## [Data excerpts]
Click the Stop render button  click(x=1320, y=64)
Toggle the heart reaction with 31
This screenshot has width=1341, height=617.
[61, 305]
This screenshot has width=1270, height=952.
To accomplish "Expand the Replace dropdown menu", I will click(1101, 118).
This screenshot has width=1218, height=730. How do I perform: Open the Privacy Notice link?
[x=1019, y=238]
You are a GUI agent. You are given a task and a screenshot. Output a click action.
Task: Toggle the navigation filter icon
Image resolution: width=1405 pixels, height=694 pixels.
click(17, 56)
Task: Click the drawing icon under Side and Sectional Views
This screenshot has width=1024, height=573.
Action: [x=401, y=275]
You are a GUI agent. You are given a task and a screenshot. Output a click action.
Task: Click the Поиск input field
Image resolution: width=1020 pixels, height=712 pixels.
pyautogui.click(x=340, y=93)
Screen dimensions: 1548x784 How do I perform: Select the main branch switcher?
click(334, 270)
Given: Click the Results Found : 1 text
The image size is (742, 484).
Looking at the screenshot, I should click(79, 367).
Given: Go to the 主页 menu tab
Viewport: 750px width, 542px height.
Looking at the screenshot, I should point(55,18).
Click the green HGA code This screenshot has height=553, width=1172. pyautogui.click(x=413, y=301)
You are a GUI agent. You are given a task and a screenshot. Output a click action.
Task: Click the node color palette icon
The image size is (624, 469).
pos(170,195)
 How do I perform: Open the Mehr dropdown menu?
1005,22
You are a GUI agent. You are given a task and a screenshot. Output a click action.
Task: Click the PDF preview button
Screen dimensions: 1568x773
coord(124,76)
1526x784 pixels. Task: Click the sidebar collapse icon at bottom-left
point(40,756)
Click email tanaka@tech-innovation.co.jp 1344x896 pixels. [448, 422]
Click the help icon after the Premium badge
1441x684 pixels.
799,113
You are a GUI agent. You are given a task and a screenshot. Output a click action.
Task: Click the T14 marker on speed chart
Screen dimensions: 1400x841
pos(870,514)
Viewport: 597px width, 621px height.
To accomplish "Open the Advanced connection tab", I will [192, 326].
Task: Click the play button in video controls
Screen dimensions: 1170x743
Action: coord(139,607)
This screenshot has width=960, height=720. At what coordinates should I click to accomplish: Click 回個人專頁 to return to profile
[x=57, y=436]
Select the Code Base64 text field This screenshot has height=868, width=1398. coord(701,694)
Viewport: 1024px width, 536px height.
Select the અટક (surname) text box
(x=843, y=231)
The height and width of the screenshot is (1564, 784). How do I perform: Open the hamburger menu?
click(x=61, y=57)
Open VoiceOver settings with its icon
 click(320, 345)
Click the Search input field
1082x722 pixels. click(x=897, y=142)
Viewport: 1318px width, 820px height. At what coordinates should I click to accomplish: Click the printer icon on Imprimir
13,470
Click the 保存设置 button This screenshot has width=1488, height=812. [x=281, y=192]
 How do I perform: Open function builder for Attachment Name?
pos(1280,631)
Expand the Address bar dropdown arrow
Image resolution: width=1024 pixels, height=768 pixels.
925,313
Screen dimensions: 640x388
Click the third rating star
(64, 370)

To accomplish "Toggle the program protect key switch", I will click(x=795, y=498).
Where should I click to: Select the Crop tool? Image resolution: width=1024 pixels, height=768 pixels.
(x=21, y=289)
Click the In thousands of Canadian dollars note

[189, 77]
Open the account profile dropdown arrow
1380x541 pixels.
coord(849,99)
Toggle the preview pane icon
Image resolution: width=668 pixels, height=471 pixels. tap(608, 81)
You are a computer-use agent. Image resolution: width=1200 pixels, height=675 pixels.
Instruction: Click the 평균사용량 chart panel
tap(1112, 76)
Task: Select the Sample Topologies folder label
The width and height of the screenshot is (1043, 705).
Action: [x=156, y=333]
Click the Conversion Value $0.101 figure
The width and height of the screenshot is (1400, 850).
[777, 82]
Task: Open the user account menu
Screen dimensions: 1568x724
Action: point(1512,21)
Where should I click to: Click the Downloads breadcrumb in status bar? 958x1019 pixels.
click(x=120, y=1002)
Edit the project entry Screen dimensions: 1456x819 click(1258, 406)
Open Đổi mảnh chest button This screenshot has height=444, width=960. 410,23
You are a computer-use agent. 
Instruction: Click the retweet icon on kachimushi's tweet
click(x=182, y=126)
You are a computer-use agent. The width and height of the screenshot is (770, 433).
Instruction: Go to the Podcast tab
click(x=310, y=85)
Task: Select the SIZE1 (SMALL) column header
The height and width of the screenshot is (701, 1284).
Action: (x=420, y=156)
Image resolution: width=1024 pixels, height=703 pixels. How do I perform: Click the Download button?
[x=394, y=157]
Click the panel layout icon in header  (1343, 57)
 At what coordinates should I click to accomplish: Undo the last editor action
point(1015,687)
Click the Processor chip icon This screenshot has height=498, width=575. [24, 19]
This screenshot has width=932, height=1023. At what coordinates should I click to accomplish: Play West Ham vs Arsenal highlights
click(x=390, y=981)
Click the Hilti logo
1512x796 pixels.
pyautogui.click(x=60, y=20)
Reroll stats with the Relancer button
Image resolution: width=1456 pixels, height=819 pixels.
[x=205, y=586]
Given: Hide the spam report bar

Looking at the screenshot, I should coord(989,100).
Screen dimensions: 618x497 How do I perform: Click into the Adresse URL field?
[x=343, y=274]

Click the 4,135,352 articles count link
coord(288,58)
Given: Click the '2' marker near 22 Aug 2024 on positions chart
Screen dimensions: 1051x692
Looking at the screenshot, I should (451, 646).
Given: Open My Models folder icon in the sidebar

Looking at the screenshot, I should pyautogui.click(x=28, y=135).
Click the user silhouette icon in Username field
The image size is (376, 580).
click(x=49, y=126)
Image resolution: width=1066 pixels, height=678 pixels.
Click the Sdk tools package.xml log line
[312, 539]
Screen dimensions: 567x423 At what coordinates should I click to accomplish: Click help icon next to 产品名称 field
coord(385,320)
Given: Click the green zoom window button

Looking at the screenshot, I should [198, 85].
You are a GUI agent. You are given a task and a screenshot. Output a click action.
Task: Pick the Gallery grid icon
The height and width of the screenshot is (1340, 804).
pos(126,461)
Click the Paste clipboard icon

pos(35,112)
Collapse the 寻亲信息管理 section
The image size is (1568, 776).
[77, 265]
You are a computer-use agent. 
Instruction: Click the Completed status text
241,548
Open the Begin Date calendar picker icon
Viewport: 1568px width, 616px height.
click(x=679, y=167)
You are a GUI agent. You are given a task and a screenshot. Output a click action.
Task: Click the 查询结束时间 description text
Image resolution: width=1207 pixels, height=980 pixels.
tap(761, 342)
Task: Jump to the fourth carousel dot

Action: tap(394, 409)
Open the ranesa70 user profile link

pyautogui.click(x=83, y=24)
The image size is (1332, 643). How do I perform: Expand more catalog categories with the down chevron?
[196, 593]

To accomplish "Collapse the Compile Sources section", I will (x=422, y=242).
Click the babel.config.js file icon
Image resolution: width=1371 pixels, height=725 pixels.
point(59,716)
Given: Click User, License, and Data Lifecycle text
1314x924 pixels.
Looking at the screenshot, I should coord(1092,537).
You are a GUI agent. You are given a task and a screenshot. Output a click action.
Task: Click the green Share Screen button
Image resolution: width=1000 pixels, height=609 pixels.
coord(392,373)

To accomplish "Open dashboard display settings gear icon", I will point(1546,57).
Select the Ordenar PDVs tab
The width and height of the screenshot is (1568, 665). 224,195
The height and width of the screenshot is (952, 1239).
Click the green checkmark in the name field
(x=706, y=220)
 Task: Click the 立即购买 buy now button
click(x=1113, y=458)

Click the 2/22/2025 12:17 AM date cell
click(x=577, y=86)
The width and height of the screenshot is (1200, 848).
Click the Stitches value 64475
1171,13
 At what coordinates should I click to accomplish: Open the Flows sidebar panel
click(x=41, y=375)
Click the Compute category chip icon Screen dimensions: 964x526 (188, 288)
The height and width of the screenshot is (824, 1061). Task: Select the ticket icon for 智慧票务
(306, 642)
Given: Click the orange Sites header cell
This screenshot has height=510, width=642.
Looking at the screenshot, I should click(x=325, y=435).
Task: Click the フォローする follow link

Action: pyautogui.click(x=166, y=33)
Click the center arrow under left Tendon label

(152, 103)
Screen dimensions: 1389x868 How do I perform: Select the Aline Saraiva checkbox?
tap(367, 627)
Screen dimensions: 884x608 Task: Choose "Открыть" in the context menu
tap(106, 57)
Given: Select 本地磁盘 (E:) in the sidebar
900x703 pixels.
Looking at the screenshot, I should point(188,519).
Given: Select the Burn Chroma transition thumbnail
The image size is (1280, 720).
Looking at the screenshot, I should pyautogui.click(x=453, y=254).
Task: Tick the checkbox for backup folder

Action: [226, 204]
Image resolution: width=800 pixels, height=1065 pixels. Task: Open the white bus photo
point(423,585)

## [To do]
Write out everything in the records above, from the very first line down to the line containing "Action: [x=401, y=275]", with both of those lines included.

## [Correct answer]
Click the Stop render button  click(x=1320, y=64)
Toggle the heart reaction with 31
This screenshot has width=1341, height=617.
[61, 305]
This screenshot has width=1270, height=952.
To accomplish "Expand the Replace dropdown menu", I will click(1101, 118).
This screenshot has width=1218, height=730. How do I perform: Open the Privacy Notice link?
[x=1019, y=238]
You are a GUI agent. You are given a task and a screenshot. Output a click action.
Task: Toggle the navigation filter icon
Image resolution: width=1405 pixels, height=694 pixels.
click(17, 56)
Task: Click the drawing icon under Side and Sectional Views
This screenshot has width=1024, height=573.
Action: [x=401, y=275]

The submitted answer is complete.